Lalu bagaimana islam memaknai kebahagiaan itu dan cara meraihnya. Sahabat Ibnu Abbas Radillahuanhu mengingatkan ada tujuh kunci kebahagiaan hidup manusia dunia dan akherat.
1. Hati yang penuh syukur
Hati yang penuh rasa syukur lebih dekat dekat bahagia. Orang yang bahagia itu mempunyai seribu dalih untuk lisannya berucap terima kasih atas pemberian Tuhannya. Ia tidak suka mengeluh. Hatinya tidak pernah meratap.
Allah SWT akan membalas rasa syukur umatnya dengan nikmat yang berlimpah. Termasuk didalamnya hatinya yang tentram.
Sesungguhnya jika kamu bersyukur, niscaya Aku akan menambah (nikmat) kepadamu, tetapi jika kamu mengingkari (nikmat-Ku), maka pasti azab-Ku sangat berat.” (Q.S.: Ibrahim:7).
2. Pasangan hidup yang shaleh
Berbahgiallah orang yang memiliki pasangan hidup yang sholeh dan sholikhah. Tapi Sang Pencipta tidak serta merta mempertemukan jodoh yang baik itu ketika seseorang itu tidak menyolehkan dirinya sendiri.
Maka ihktiar itu adalah bagaimana kita untuk selalu berusaha meningkat kualitas kesholehan itu. Menuntun perilaku dan kepribadaan sesuai al quran dan asunnah dalam kaffah, itulah ukuran kesholehan yang sebenarnya.
3. Anak-anak yang shaleh
Anak adalah generasi penerus. Ketika orang tua tiada (mati), anaklah yang akan melanjutkan kehidupan.
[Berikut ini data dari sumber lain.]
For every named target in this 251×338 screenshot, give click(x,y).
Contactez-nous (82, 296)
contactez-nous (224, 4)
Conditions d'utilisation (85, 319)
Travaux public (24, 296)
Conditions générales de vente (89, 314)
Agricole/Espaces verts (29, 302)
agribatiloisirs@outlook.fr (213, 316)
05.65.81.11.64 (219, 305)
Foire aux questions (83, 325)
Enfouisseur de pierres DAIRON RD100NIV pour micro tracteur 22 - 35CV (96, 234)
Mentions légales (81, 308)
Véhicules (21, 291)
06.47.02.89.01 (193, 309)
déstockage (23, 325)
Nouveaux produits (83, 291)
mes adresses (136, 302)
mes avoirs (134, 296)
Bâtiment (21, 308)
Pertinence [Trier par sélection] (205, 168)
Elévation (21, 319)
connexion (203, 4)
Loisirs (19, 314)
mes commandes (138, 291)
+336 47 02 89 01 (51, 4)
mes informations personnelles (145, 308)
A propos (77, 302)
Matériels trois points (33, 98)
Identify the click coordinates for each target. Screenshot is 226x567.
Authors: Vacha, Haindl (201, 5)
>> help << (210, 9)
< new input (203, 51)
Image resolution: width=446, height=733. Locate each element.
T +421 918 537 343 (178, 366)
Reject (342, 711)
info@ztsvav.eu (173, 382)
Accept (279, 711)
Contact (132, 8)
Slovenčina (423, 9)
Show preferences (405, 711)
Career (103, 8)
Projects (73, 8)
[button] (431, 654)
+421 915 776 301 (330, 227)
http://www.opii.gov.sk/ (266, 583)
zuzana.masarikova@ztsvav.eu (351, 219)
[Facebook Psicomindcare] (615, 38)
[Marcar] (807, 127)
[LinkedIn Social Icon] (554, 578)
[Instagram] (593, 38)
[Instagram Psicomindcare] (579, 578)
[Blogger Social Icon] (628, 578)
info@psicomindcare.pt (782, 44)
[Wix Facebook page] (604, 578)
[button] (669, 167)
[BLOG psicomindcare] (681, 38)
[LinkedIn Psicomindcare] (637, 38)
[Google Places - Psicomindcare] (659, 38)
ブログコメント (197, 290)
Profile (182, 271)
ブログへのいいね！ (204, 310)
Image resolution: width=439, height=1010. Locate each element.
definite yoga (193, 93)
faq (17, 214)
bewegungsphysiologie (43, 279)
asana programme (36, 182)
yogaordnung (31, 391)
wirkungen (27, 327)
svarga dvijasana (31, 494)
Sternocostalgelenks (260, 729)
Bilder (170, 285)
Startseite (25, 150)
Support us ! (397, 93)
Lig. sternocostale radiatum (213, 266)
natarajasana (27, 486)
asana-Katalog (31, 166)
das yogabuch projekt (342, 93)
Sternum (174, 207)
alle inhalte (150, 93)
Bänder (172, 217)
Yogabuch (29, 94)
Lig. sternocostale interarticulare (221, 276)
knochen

Anak yang shaleh itu diharapkan menerus tradisi kebaikan, khususnya doa yang terus terkirim ke langit ketika ayah ibunya tiada.
Anak yang shaleh itu pun mampu menghadirkan ketentraman. Ketika perilakunya selalu dalam kebaikan dan hidupnya tertuntutn dalam ibadah.
Inilah makna doa Ibrahim AS dan Sulaiman AS yang meminta kepada Tuhannya untuk diberikan kebaikan yang mengalir sampai anak keturunan. Doa itu yang harus menjadi tradisi keluarga muslim untuk membangun karakter anak shaleh.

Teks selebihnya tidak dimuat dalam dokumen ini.